The performance of How To Train Your Dragon 2 — which has generated $166M in domestic box office sales since July 28 — reinforced the bear case, even though DWA says the film will be profitable. Dragon 2 “should have done better than it did given its high quality, sequel status, and extraordinarily clear sailing in its release window,” Cowen and Co’s Doug Creutz says.

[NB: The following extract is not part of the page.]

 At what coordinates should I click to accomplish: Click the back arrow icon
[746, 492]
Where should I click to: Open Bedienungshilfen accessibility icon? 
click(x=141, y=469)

Sterne Agee’s Vasily Karasyov adds that the softer-than-expected performance makes it “harder to argue that future sequels will offset soft results from original releases.” Making matters worse, he says, is DWA’s disclosure that its next two films — The Penguins Of Madagascar and Home — will each cost about $10M more than originally planned: $135M not including what DWA calls “incentive-based compensation.” That raises the possibility of a writedown, Karasyov says.
CEO Jeffrey Katzenberg said that DWA might reduce its per-film outlays by producing some “on a very different scale altogether, where it’s not incremental changes in the film cost, but the concepts of the movies and the style with which we would make them would have us working on a very different business model.” Creutz fears that “may wind up being a losing proposition if cheaper also means less differentiated.” Meanwhile, he notes, DWA’s balance sheet has weakened: It had $400M in debt and $32M in cash at the end of Q2 vs the end of 2011 when it had no debt and $116M in cash.
Others were more impressed. “We come away, positively, with the view that the company can likely release at least one movie a year in the $100M or lower range,” Stifel’s Benjamin Mogil says. B. Riley and Co’s Eric Wold is still “optimistic the company is on-track for stronger profitability trends in 2015+ with lower production costs, a more balanced release schedule, and diversified revenue streams.”
He and others are especially upbeat about the prospects for Penguins, out this Thanksgiving. “Initial reception of the Penguins footage at Comic Con was strong, and on IMDB, Penguins ranks near the DWA average for films 5 weeks prior to their release, with 17 weeks to go,” says Janney Capital Markets’ Tony Wible. As a result, the weak performance of DWA shares “presents investors with an attractive entry point and trading opportunity, as the stock will benefit from positive momentum into the release of a strong Penguins and as focus shifts to a large 2015 inflection in revenues and profitability.”